▼

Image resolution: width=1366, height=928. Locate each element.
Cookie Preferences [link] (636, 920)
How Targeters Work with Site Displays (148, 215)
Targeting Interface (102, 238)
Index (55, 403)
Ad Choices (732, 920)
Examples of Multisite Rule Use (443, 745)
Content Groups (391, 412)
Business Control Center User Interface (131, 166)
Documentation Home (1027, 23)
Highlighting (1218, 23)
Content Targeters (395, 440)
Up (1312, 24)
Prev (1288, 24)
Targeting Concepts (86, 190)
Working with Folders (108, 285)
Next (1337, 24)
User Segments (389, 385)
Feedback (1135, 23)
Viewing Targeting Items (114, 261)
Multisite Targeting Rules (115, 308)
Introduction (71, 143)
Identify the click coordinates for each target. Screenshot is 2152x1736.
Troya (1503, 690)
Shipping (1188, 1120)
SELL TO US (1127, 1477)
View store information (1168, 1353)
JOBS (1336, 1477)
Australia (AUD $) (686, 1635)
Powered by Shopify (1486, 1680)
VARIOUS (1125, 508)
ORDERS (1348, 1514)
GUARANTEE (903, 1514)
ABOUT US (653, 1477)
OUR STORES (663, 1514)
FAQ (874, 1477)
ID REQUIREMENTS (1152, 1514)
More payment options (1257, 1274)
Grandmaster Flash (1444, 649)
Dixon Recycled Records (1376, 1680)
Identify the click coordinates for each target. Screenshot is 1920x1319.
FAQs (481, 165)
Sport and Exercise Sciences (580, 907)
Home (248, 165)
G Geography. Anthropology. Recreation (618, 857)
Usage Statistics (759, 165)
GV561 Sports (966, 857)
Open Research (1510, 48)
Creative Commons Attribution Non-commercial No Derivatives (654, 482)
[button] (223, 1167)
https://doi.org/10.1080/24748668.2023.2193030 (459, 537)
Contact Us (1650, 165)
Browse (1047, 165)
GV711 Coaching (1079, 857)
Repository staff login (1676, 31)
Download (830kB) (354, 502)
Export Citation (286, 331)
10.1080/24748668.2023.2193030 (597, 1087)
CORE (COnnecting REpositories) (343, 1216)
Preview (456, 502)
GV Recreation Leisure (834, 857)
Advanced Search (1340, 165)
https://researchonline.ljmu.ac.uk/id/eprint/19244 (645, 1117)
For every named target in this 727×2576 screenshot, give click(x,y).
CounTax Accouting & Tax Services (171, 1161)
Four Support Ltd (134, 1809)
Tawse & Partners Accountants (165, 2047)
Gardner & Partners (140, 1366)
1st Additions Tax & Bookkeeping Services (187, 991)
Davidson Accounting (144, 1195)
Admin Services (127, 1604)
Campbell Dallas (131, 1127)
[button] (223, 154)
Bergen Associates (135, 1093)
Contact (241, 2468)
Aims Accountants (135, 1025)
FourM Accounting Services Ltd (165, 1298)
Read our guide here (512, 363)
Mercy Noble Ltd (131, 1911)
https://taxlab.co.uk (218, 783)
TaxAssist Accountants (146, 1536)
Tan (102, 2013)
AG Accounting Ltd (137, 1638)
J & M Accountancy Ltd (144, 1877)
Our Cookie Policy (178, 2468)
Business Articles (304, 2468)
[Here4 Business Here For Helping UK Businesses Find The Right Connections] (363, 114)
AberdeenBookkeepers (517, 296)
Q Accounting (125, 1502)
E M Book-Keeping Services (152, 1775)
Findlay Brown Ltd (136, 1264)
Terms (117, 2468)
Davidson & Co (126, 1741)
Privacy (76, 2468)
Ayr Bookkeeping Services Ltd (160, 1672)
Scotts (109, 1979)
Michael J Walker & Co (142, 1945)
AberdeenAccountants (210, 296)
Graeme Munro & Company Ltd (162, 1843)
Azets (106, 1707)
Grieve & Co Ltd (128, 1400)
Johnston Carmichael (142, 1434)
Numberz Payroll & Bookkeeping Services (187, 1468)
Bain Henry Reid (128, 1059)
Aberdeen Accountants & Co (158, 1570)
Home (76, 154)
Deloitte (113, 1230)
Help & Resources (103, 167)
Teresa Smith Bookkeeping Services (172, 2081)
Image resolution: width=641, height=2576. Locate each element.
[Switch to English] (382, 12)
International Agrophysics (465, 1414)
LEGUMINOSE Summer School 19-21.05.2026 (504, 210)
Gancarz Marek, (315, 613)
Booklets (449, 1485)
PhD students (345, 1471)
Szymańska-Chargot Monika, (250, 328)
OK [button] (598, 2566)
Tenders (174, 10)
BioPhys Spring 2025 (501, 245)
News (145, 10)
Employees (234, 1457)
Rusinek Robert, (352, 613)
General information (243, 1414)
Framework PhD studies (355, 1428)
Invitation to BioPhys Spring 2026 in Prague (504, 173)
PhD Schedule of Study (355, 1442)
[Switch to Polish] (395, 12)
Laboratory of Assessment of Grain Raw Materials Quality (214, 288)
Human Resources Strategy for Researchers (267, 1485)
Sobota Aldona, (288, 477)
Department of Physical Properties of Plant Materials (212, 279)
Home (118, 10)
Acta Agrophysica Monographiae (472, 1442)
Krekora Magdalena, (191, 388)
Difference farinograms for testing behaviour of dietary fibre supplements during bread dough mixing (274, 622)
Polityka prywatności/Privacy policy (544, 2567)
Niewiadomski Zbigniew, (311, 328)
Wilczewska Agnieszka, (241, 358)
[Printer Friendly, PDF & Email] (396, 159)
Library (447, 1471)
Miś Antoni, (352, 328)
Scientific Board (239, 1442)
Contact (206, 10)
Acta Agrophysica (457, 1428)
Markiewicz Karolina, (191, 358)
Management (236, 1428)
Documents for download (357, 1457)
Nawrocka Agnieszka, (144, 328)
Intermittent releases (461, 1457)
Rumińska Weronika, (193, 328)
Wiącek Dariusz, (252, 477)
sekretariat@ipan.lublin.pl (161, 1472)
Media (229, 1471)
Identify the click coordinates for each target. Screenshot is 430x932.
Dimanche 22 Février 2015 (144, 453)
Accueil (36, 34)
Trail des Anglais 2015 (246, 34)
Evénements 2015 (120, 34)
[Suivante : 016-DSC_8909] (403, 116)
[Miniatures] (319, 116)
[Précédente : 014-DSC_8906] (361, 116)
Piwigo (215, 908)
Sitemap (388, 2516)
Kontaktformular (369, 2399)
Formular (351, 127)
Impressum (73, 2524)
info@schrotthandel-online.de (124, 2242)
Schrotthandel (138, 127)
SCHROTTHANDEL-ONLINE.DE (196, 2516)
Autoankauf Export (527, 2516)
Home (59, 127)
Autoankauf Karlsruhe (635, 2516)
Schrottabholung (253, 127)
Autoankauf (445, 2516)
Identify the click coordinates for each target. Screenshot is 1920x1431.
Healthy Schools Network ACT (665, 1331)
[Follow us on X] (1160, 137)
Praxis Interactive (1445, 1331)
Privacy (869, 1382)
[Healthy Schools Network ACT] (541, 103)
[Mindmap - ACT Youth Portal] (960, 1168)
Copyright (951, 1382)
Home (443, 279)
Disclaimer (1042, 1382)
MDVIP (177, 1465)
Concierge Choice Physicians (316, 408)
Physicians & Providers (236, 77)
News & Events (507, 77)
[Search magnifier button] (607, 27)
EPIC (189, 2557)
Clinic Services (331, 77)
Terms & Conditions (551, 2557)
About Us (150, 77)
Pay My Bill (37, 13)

▲

WHAT IS NEEDED: Set down exactly the lines of the data above, beginning with the line that has "https://taxlab.co.uk (218, 783)" and ending with the line that has "Home (118, 10)", and no others.

OUTPUT FOR THIS EXERCISE:
https://taxlab.co.uk (218, 783)
TaxAssist Accountants (146, 1536)
Tan (102, 2013)
AG Accounting Ltd (137, 1638)
J & M Accountancy Ltd (144, 1877)
Our Cookie Policy (178, 2468)
Business Articles (304, 2468)
[Here4 Business Here For Helping UK Businesses Find The Right Connections] (363, 114)
AberdeenBookkeepers (517, 296)
Q Accounting (125, 1502)
E M Book-Keeping Services (152, 1775)
Findlay Brown Ltd (136, 1264)
Terms (117, 2468)
Davidson & Co (126, 1741)
Privacy (76, 2468)
Ayr Bookkeeping Services Ltd (160, 1672)
Scotts (109, 1979)
Michael J Walker & Co (142, 1945)
AberdeenAccountants (210, 296)
Graeme Munro & Company Ltd (162, 1843)
Azets (106, 1707)
Grieve & Co Ltd (128, 1400)
Johnston Carmichael (142, 1434)
Numberz Payroll & Bookkeeping Services (187, 1468)
Bain Henry Reid (128, 1059)
Aberdeen Accountants & Co (158, 1570)
Home (76, 154)
Deloitte (113, 1230)
Help & Resources (103, 167)
Teresa Smith Bookkeeping Services (172, 2081)
Image resolution: width=641, height=2576. Locate each element.
[Switch to English] (382, 12)
International Agrophysics (465, 1414)
LEGUMINOSE Summer School 19-21.05.2026 (504, 210)
Gancarz Marek, (315, 613)
Booklets (449, 1485)
PhD students (345, 1471)
Szymańska-Chargot Monika, (250, 328)
OK [button] (598, 2566)
Tenders (174, 10)
BioPhys Spring 2025 (501, 245)
News (145, 10)
Employees (234, 1457)
Rusinek Robert, (352, 613)
General information (243, 1414)
Framework PhD studies (355, 1428)
Invitation to BioPhys Spring 2026 in Prague (504, 173)
PhD Schedule of Study (355, 1442)
[Switch to Polish] (395, 12)
Laboratory of Assessment of Grain Raw Materials Quality (214, 288)
Human Resources Strategy for Researchers (267, 1485)
Sobota Aldona, (288, 477)
Department of Physical Properties of Plant Materials (212, 279)
Home (118, 10)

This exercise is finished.